#### Exercise brief
Copy exactly, beginning with the line holding "This screenshot has width=1470, height=812." and ending with the final line of the data beneath this task; copy nothing else, and leave out every picture.

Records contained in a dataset
↓↓↓
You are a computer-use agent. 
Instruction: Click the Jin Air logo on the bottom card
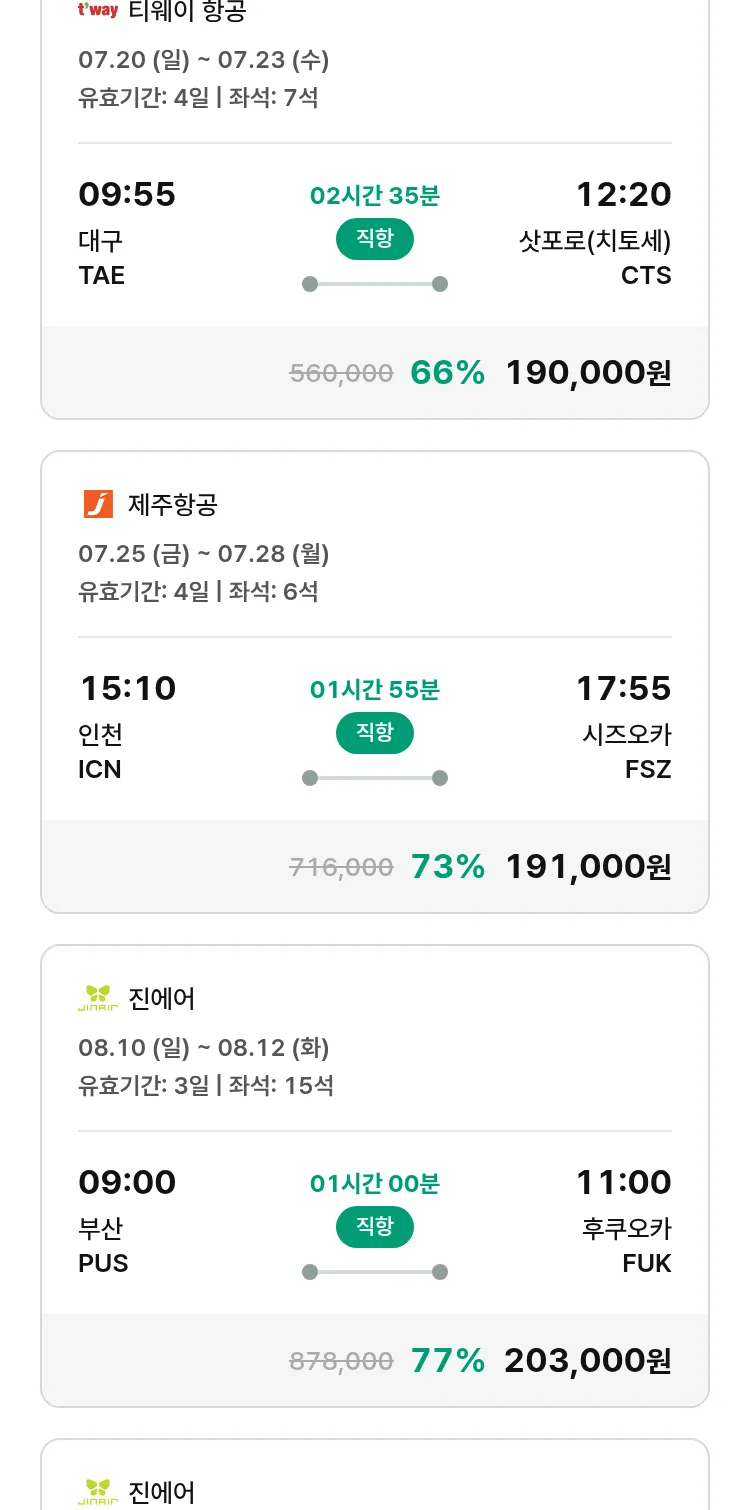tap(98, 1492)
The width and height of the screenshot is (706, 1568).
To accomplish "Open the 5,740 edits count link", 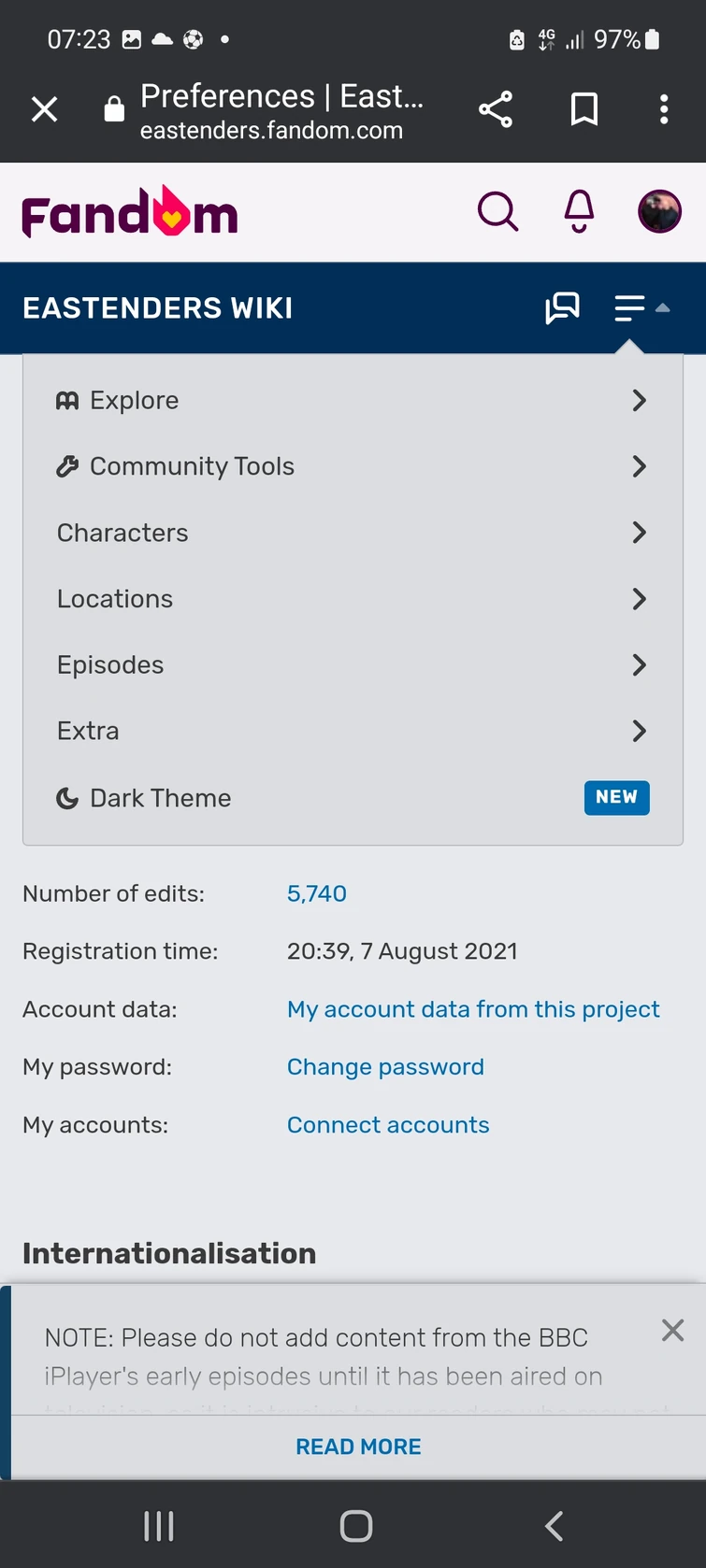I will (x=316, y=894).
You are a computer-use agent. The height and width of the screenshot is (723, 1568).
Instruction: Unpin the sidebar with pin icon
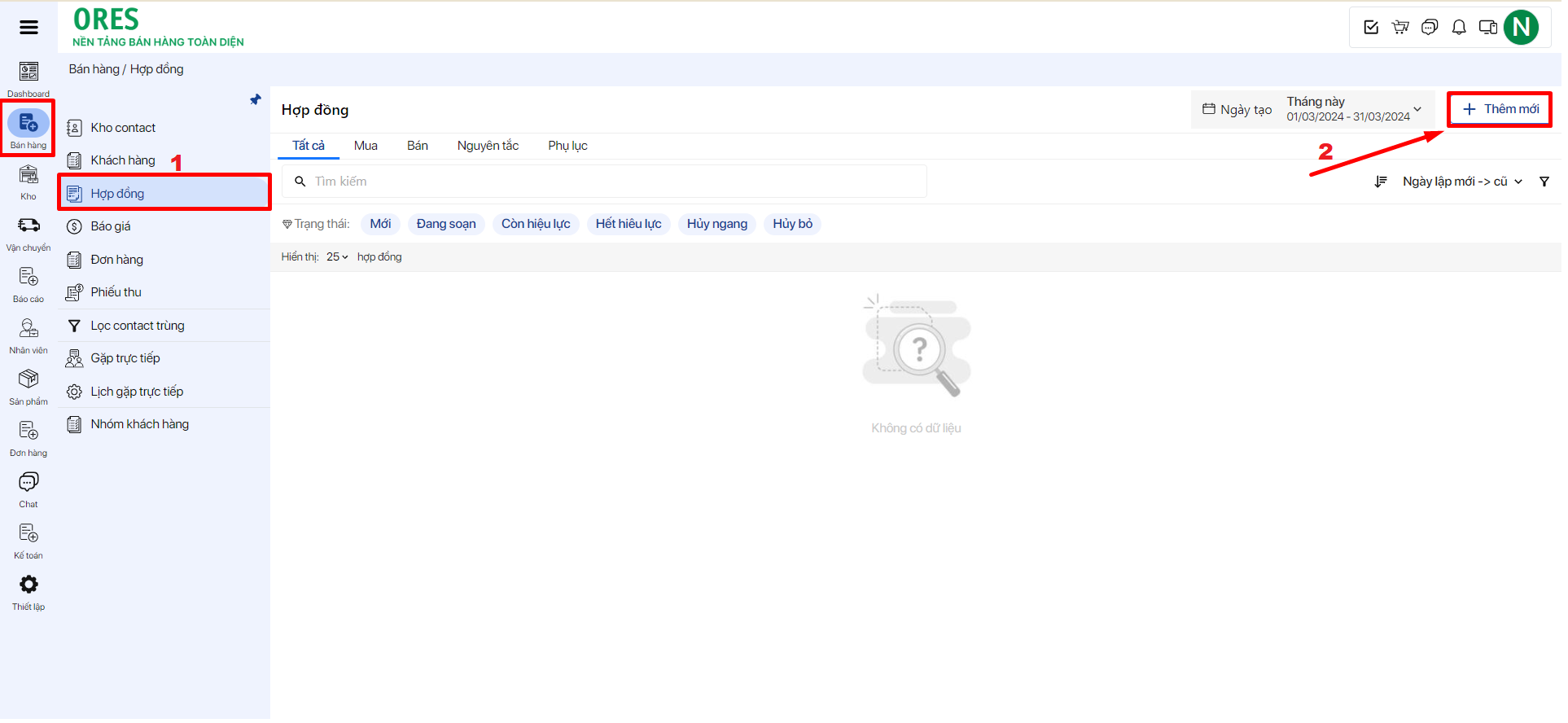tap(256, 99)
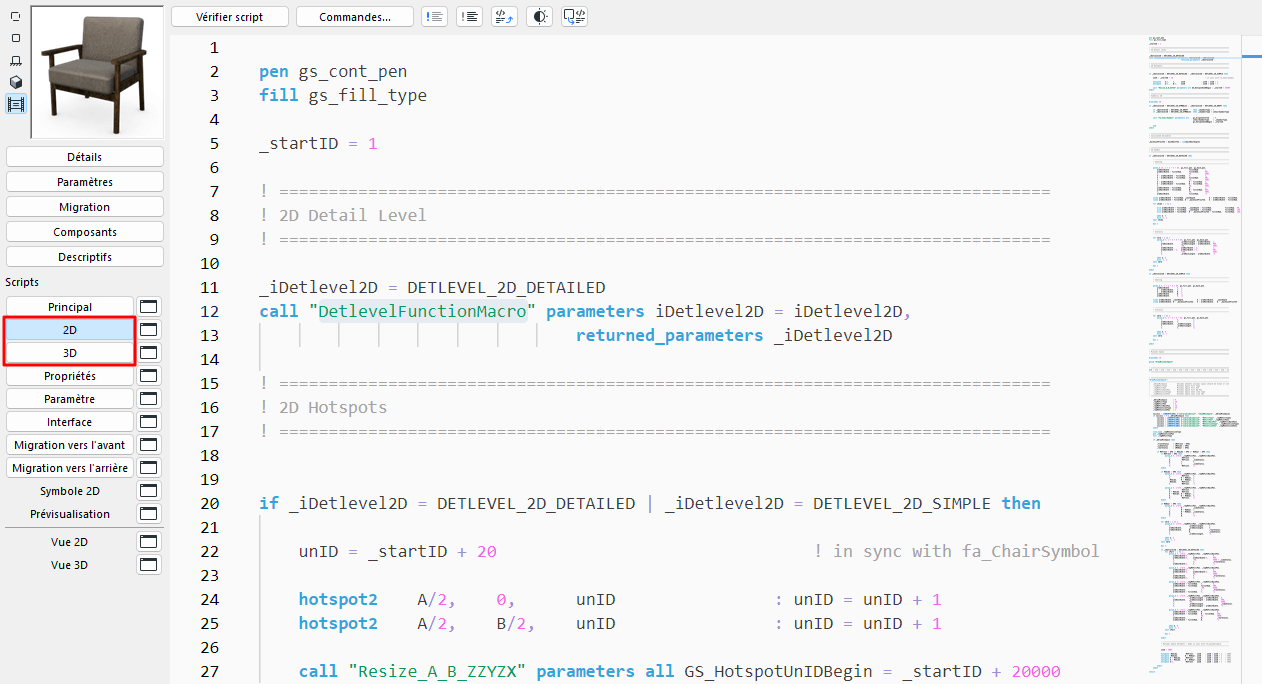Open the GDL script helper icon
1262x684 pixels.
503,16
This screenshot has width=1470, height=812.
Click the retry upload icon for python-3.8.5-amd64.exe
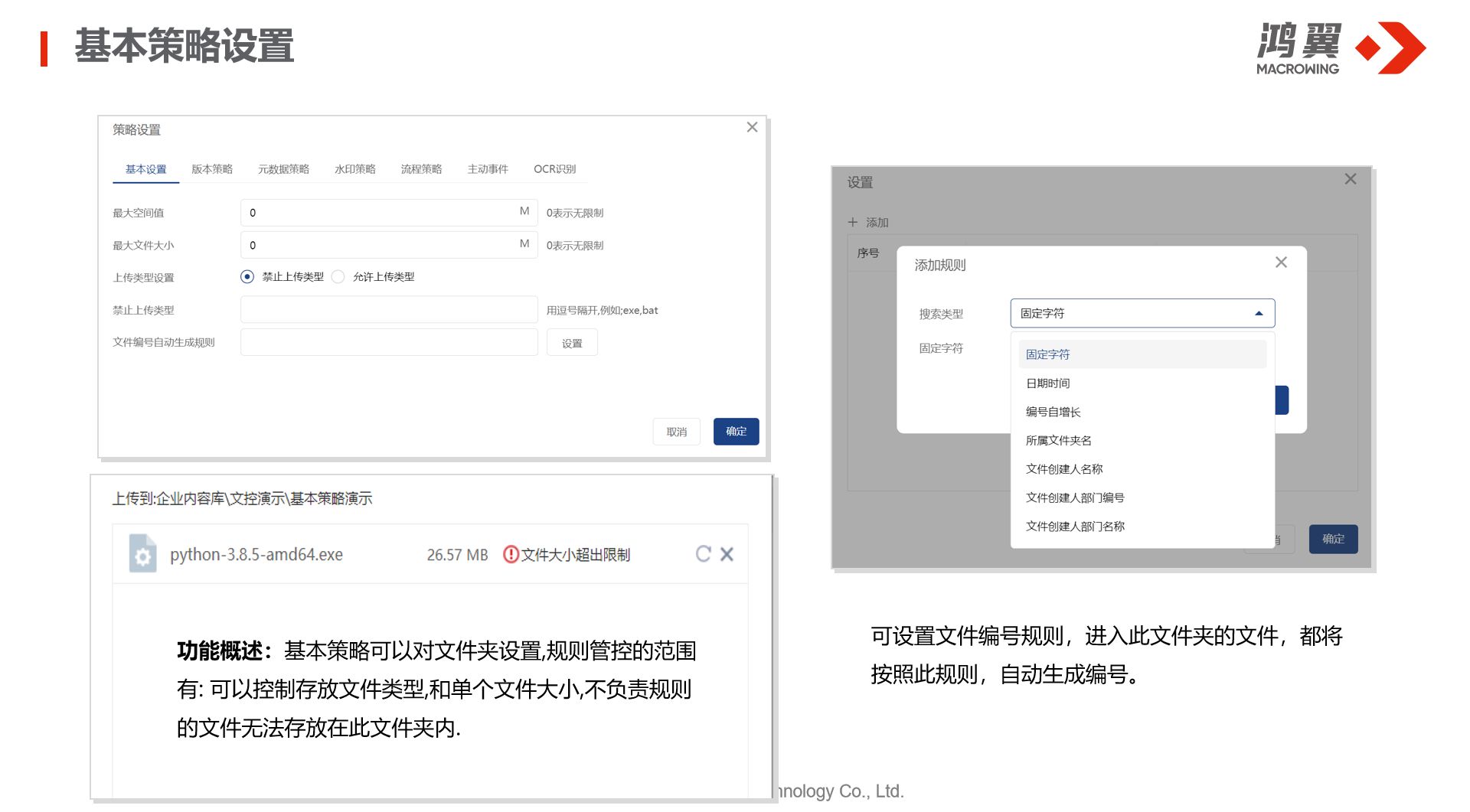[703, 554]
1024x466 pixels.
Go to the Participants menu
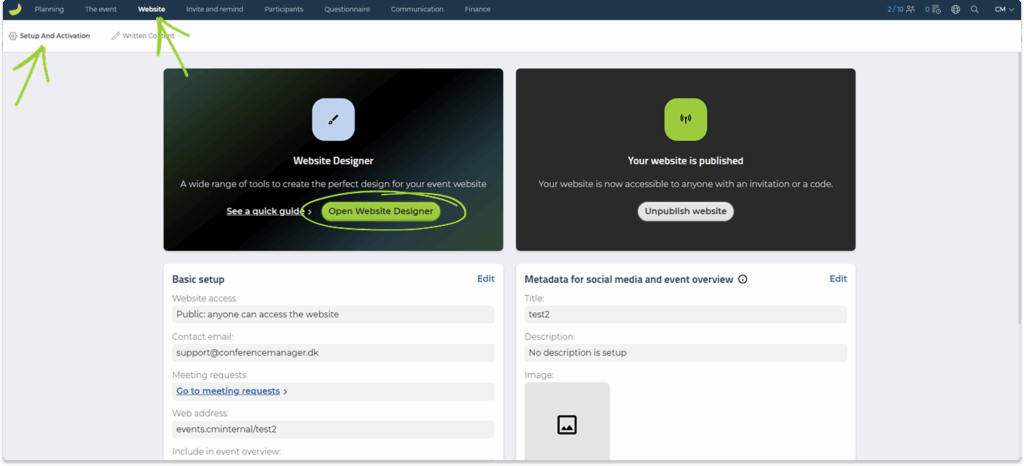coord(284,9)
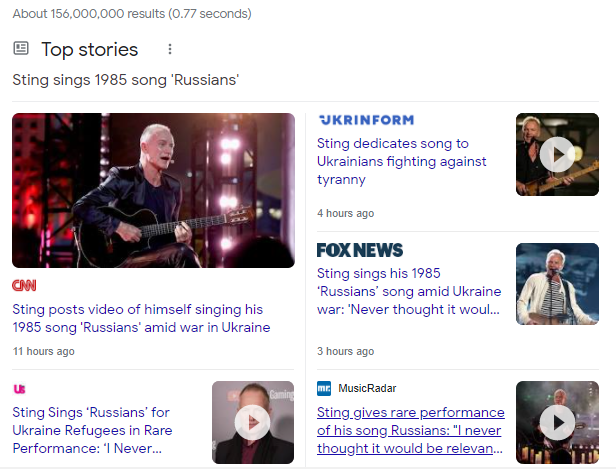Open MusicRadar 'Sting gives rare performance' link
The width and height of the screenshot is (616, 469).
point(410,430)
↑↑↑
#### Solution for this problem
This screenshot has width=1470, height=812.
Click the retry upload icon for python-3.8.5-amd64.exe
[703, 554]
1024x466 pixels.
Go to the Participants menu
coord(284,9)
Open MusicRadar 'Sting gives rare performance' link
The width and height of the screenshot is (616, 469).
point(410,430)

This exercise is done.